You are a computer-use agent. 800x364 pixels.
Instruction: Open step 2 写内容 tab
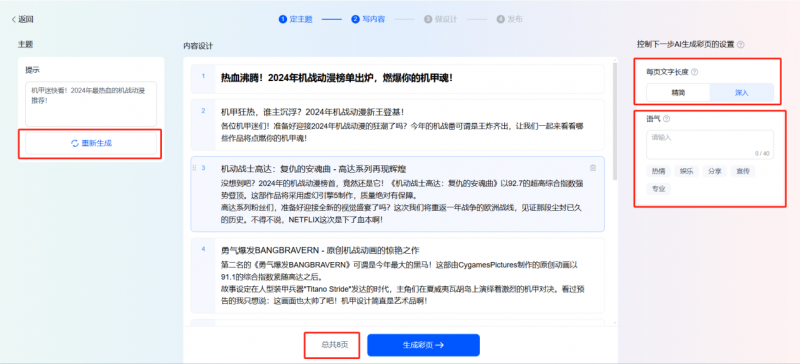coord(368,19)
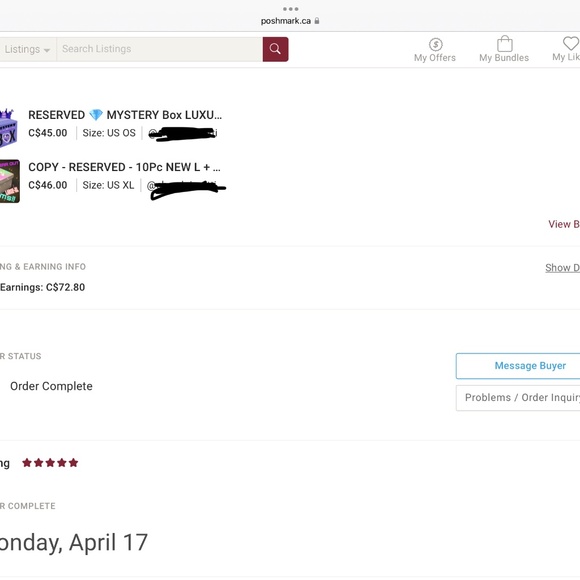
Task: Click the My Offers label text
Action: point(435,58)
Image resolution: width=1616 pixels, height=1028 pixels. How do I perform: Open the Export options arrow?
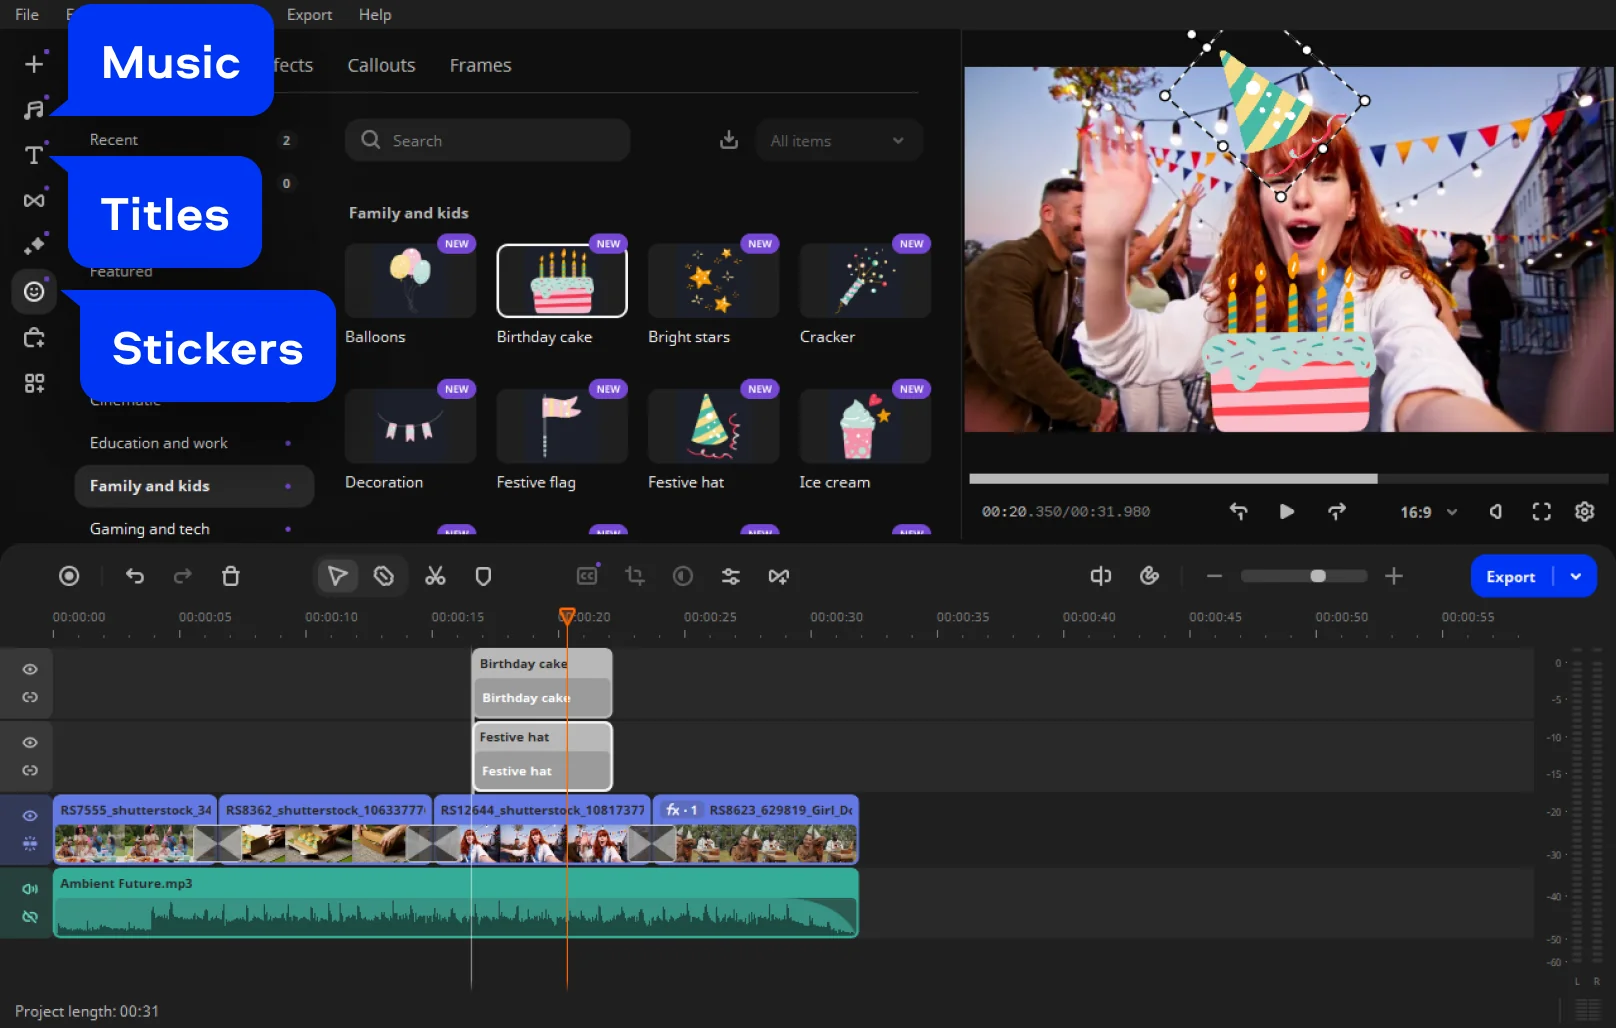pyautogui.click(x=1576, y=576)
#####
> _Stated task_
Rewrite the records above, replacing every "pixels" with "px" and changing nothing else. Leave the pictures out.

> _Task output_
You are a computer-use agent. 800x364 px.
Instruction: Open step 2 写内容 tab
coord(368,19)
Task: Click the My Offers label text
Action: point(435,58)
Image resolution: width=1616 px, height=1028 px. How do I perform: Open the Export options arrow?
pyautogui.click(x=1576, y=576)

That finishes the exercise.